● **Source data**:

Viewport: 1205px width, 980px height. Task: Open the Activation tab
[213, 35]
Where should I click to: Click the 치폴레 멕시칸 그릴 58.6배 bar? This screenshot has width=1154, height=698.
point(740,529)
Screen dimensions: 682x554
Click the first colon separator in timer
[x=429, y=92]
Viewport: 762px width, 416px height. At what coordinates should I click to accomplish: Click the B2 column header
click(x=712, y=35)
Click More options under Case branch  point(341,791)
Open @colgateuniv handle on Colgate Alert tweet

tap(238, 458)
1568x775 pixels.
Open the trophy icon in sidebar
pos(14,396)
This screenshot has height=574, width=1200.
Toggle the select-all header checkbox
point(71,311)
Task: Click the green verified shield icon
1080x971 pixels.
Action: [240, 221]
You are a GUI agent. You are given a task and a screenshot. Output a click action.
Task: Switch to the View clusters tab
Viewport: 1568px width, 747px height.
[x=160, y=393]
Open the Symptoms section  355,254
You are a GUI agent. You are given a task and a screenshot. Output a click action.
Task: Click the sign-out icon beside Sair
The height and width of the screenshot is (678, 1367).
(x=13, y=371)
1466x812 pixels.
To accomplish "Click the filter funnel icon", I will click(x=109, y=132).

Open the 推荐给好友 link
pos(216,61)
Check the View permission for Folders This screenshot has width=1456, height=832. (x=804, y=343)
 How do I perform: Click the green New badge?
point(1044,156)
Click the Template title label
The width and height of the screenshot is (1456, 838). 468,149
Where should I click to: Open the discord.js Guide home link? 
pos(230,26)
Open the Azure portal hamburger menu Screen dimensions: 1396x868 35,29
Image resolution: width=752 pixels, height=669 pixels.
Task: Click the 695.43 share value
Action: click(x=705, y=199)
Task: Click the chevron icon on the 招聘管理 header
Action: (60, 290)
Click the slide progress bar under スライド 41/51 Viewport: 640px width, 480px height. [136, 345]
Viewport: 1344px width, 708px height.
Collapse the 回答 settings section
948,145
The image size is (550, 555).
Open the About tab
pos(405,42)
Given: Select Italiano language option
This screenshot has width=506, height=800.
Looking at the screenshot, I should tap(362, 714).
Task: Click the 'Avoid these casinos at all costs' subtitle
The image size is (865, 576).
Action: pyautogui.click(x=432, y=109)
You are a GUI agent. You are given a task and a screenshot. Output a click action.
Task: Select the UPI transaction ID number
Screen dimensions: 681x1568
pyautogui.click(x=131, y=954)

● **Problem to solve**:
All of the records need to be returned exactly as they are.

● **Answer section**:
Viewport: 1205px width, 980px height. Task: Open the Activation tab
[213, 35]
Where should I click to: Click the 치폴레 멕시칸 그릴 58.6배 bar? This screenshot has width=1154, height=698.
point(740,529)
Screen dimensions: 682x554
Click the first colon separator in timer
[x=429, y=92]
Viewport: 762px width, 416px height. At what coordinates should I click to accomplish: Click the B2 column header
click(x=712, y=35)
Click More options under Case branch  point(341,791)
Open @colgateuniv handle on Colgate Alert tweet

tap(238, 458)
1568x775 pixels.
Open the trophy icon in sidebar
pos(14,396)
This screenshot has height=574, width=1200.
Toggle the select-all header checkbox
point(71,311)
Task: Click the green verified shield icon
1080x971 pixels.
Action: [240, 221]
You are a GUI agent. You are given a task and a screenshot. Output a click action.
Task: Switch to the View clusters tab
Viewport: 1568px width, 747px height.
[x=160, y=393]
Open the Symptoms section  355,254
You are a GUI agent. You are given a task and a screenshot. Output a click action.
Task: Click the sign-out icon beside Sair
The height and width of the screenshot is (678, 1367).
(x=13, y=371)
1466x812 pixels.
To accomplish "Click the filter funnel icon", I will click(x=109, y=132).

Open the 推荐给好友 link
pos(216,61)
Check the View permission for Folders This screenshot has width=1456, height=832. (x=804, y=343)
 How do I perform: Click the green New badge?
point(1044,156)
Click the Template title label
The width and height of the screenshot is (1456, 838). 468,149
Where should I click to: Open the discord.js Guide home link? 
pos(230,26)
Open the Azure portal hamburger menu Screen dimensions: 1396x868 35,29
Image resolution: width=752 pixels, height=669 pixels.
Task: Click the 695.43 share value
Action: click(x=705, y=199)
Task: Click the chevron icon on the 招聘管理 header
Action: (60, 290)
Click the slide progress bar under スライド 41/51 Viewport: 640px width, 480px height. [136, 345]
Viewport: 1344px width, 708px height.
Collapse the 回答 settings section
948,145
The image size is (550, 555).
Open the About tab
pos(405,42)
Given: Select Italiano language option
This screenshot has width=506, height=800.
Looking at the screenshot, I should tap(362, 714).
Task: Click the 'Avoid these casinos at all costs' subtitle
The image size is (865, 576).
Action: pyautogui.click(x=432, y=109)
You are a GUI agent. You are given a task and a screenshot. Output a click action.
Task: Select the UPI transaction ID number
Screen dimensions: 681x1568
pyautogui.click(x=131, y=954)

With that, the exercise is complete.